START LISTED RECORDS
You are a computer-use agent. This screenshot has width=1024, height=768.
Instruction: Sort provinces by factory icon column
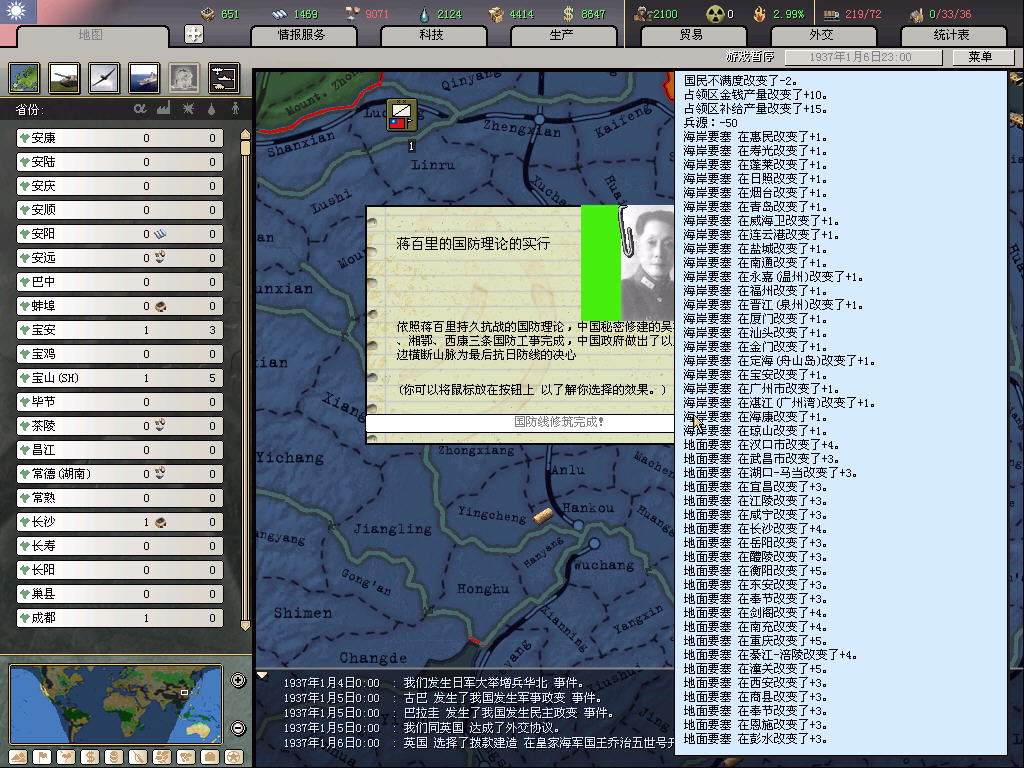[x=163, y=108]
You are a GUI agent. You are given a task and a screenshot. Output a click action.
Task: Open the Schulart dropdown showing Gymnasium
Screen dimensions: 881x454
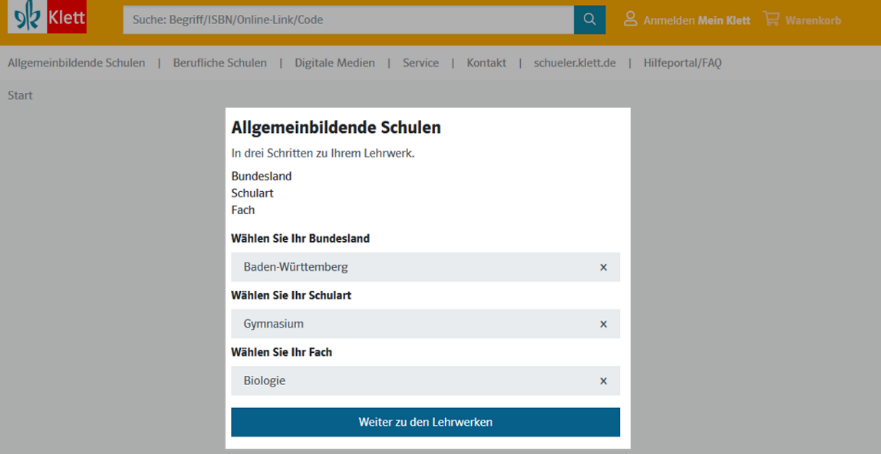pyautogui.click(x=410, y=324)
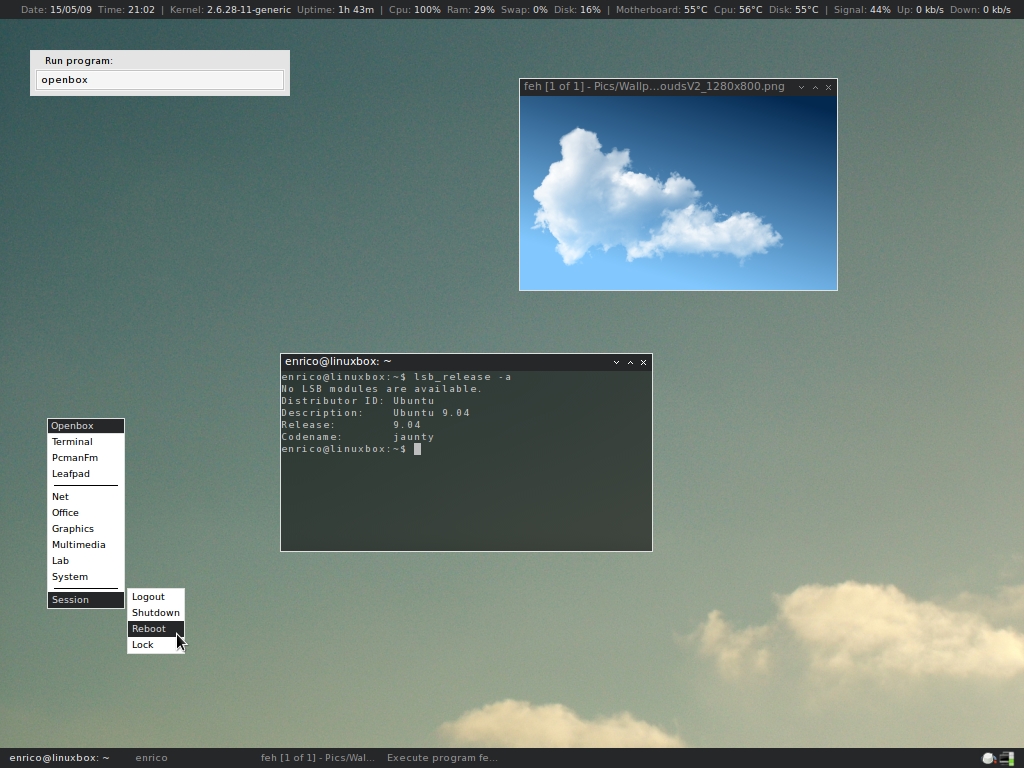The height and width of the screenshot is (768, 1024).
Task: Click inside the Run program text field
Action: pyautogui.click(x=159, y=79)
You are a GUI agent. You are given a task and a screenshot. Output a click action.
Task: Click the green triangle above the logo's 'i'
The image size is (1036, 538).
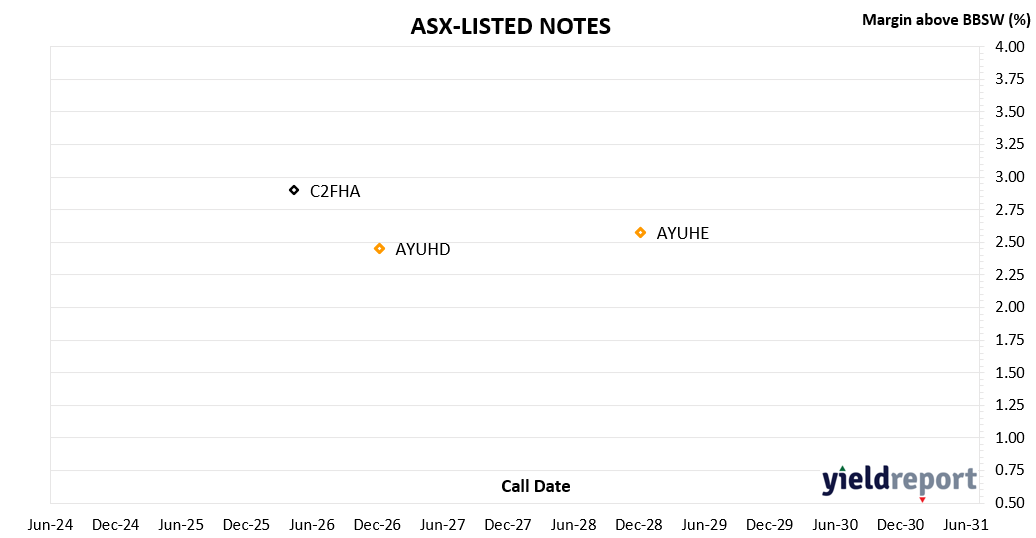(x=842, y=469)
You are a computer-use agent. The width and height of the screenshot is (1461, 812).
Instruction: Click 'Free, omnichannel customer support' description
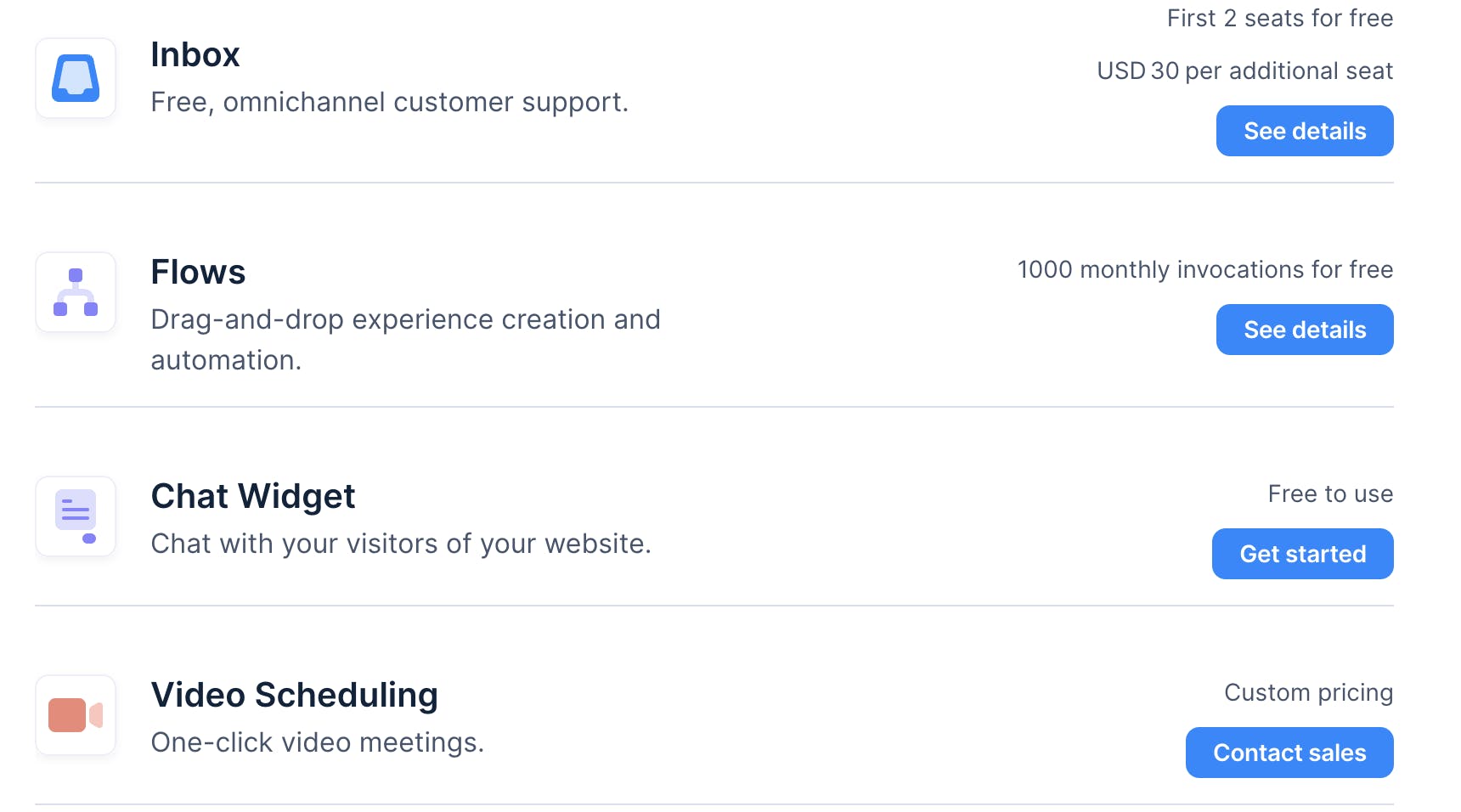coord(389,102)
END LISTED RECORDS
§ **EXERCISE REQUIREMENTS**
Exact copy, no pictures: return the entries word for word.

§ **RESULT OF THIS EXERCISE**
You are a computer-use agent. This screenshot has width=1024, height=768.
Instruction: Sort provinces by factory icon column
[x=163, y=108]
You are a GUI agent. You are given a task and a screenshot. Output a click action.
Task: Open the Schulart dropdown showing Gymnasium
Screen dimensions: 881x454
pyautogui.click(x=410, y=324)
The height and width of the screenshot is (768, 1024).
Task: Click inside the Run program text field
Action: pyautogui.click(x=159, y=79)
You are a GUI agent. You are given a task and a screenshot. Output a click action.
Task: Click the green triangle above the logo's 'i'
The image size is (1036, 538).
(x=842, y=469)
You are a computer-use agent. The width and height of the screenshot is (1461, 812).
Instruction: Click 'Free, omnichannel customer support' description
coord(389,102)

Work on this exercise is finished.